DIRECTIONS: Please copy the rows that begin with the line containing "Where should I click to: Open the" and end with the line containing "I will 1149,240.", keeping each one identical to the original.

DATASET ROWS:
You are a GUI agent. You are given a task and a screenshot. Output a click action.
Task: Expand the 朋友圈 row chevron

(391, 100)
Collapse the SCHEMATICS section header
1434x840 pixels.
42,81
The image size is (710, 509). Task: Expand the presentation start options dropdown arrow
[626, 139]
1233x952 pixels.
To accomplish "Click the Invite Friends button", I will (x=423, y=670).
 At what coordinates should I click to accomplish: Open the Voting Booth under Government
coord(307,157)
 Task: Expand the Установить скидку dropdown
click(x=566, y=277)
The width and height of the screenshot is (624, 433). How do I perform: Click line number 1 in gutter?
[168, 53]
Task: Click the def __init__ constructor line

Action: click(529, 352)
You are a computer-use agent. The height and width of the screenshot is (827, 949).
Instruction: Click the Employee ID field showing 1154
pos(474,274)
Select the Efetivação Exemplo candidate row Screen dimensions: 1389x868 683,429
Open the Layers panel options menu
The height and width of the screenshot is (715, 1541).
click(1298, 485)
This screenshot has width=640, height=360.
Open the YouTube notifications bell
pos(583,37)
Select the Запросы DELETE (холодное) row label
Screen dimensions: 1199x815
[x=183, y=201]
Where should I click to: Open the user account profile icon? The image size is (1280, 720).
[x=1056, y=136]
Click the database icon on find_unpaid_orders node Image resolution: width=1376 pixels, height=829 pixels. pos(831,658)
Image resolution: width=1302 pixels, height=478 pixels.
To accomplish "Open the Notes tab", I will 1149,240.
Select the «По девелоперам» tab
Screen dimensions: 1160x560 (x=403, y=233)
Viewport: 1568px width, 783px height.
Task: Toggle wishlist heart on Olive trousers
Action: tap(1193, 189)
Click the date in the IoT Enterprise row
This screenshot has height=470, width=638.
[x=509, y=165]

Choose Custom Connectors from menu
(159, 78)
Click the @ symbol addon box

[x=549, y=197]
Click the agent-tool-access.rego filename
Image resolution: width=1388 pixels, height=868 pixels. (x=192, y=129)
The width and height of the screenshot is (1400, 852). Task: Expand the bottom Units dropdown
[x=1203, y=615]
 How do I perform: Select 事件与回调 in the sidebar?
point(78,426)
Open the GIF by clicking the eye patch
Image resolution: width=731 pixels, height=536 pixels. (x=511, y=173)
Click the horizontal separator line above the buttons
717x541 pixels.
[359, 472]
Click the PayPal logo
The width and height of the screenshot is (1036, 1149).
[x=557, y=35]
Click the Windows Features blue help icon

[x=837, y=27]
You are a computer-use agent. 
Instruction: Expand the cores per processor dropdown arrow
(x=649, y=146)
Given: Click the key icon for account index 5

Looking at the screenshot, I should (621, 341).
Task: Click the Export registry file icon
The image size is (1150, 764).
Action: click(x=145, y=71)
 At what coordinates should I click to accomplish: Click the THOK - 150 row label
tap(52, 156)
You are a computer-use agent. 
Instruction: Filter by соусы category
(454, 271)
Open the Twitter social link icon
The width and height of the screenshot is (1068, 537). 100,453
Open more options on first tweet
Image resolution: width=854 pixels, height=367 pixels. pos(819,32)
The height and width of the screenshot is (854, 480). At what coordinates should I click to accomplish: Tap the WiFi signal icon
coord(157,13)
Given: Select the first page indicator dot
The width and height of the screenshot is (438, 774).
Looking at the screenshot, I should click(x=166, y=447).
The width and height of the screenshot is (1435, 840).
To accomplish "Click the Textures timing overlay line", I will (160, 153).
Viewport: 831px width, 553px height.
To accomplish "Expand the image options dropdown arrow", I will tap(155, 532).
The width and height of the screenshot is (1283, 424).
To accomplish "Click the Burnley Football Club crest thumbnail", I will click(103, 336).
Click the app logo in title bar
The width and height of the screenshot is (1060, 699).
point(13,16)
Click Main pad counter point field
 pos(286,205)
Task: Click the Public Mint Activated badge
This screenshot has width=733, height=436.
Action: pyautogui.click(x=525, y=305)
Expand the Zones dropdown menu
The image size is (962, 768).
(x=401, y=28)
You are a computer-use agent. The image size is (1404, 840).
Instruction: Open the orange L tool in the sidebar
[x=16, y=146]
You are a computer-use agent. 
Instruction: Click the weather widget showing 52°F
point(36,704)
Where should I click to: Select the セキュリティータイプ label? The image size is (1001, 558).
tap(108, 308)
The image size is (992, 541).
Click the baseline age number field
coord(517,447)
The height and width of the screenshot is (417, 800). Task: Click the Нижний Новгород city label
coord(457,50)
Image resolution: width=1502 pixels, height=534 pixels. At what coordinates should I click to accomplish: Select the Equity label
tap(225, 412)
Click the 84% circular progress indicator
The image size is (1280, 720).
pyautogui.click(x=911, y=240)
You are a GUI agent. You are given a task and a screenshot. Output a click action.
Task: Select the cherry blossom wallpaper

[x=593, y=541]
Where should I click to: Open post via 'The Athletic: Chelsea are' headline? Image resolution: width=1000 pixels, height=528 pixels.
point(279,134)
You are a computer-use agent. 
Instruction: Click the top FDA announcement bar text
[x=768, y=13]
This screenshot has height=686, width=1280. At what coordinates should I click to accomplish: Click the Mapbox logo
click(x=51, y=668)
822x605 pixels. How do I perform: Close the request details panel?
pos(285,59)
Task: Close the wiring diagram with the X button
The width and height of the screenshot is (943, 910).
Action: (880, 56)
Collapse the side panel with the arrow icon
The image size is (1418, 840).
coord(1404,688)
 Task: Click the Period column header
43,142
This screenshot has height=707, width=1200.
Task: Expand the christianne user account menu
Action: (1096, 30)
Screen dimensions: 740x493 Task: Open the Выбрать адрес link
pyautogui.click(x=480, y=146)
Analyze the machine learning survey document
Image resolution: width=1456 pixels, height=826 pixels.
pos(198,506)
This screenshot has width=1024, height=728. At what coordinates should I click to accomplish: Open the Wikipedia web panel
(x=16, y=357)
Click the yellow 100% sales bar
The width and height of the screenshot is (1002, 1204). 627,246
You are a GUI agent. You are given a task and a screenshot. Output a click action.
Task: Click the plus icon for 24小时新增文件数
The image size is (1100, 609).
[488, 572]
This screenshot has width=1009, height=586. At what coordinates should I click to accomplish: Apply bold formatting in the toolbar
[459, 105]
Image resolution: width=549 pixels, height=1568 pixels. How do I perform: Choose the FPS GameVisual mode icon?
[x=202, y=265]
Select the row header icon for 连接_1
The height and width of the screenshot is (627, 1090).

SOLUTION FOR THIS TASK:
Where should I click to: Open the user account profile icon? The image size is (1280, 720).
[x=1056, y=136]
Click the database icon on find_unpaid_orders node Image resolution: width=1376 pixels, height=829 pixels. pos(831,658)
Image resolution: width=1302 pixels, height=478 pixels.
To accomplish "Open the Notes tab", I will 1149,240.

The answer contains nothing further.